## Dataset excerpts
-=-=-

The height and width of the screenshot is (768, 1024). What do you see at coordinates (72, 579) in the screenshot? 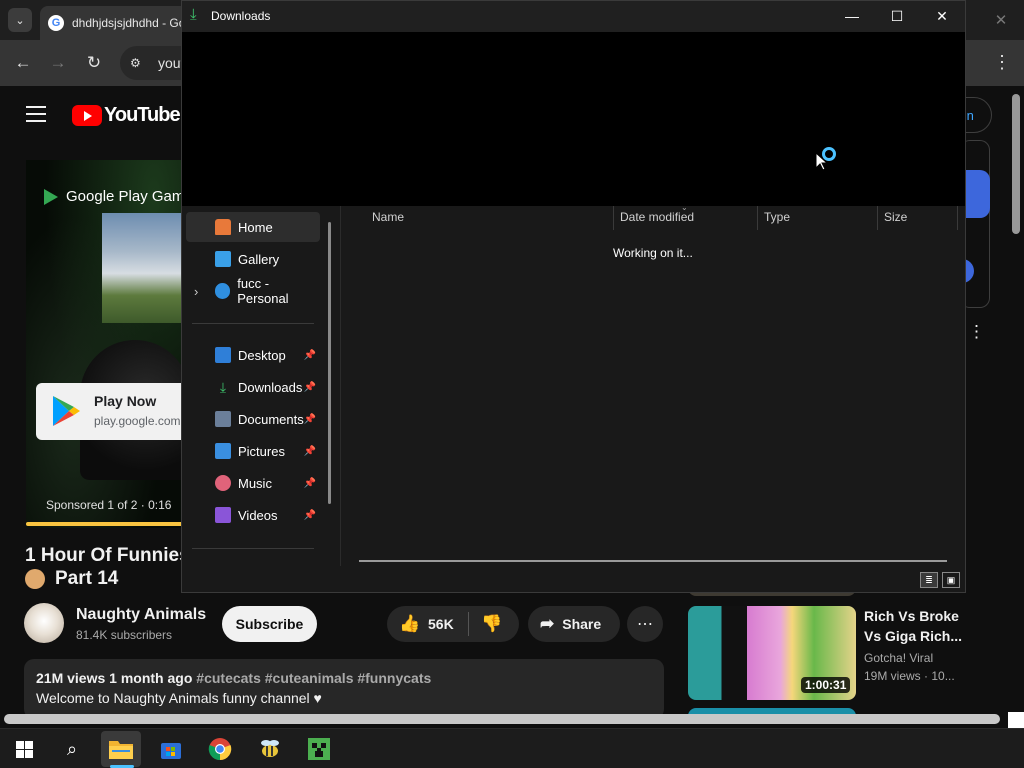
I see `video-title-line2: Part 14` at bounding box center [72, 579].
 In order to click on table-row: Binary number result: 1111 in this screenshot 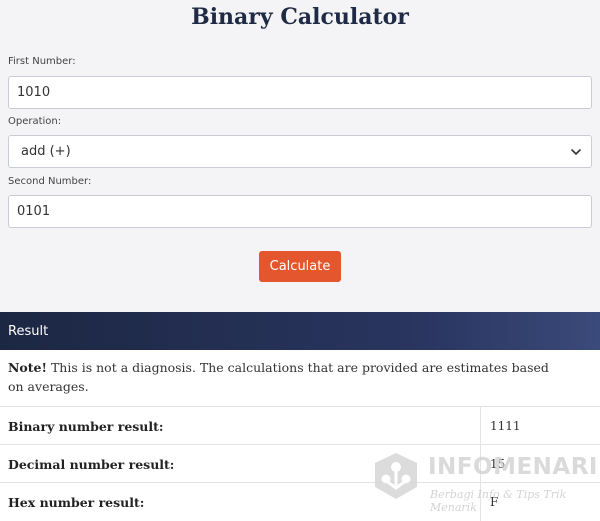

-=-=-

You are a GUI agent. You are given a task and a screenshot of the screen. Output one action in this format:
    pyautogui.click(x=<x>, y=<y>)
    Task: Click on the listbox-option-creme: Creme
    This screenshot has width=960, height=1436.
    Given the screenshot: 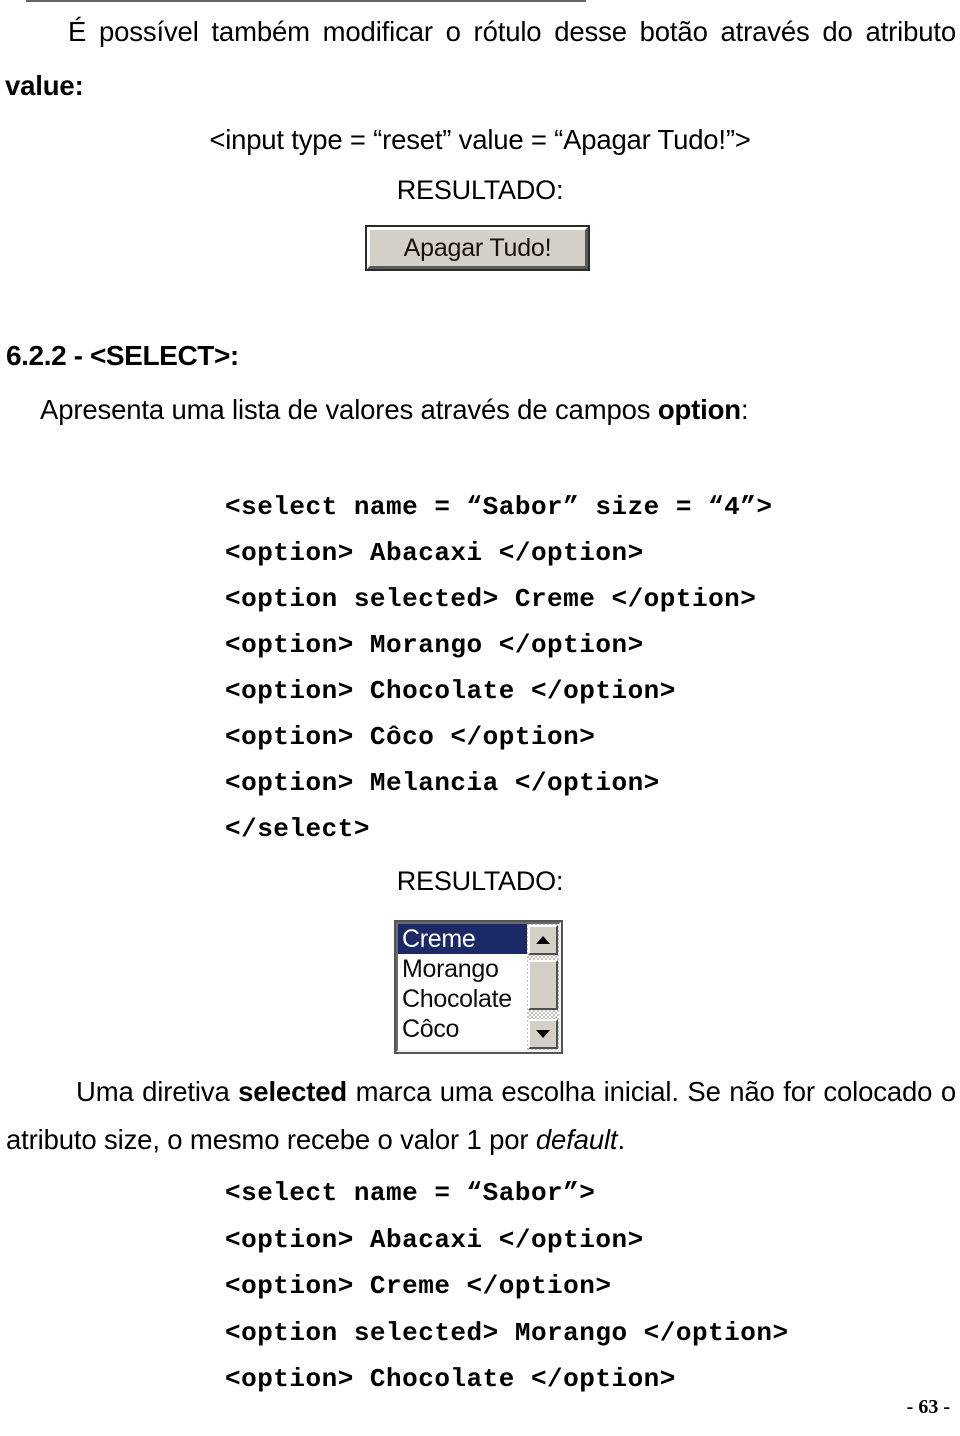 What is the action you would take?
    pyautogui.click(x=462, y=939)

-=-=-

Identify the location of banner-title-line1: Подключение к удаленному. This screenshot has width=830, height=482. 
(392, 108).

-=-=-

## What this task involves
Format the records from the line with "The height and" up to and including the line with "In order to" as a JSON list of strings, one string per line, omitting blank lines and leaving the pictures out.

## Answer below
[
  "The height and width of the screenshot is (768, 1024). What do you see at coordinates (72, 579) in the screenshot? ",
  "I see `video-title-line2: Part 14` at bounding box center [72, 579].",
  " In order to click on table-row: Binary number result: 1111 in this screenshot "
]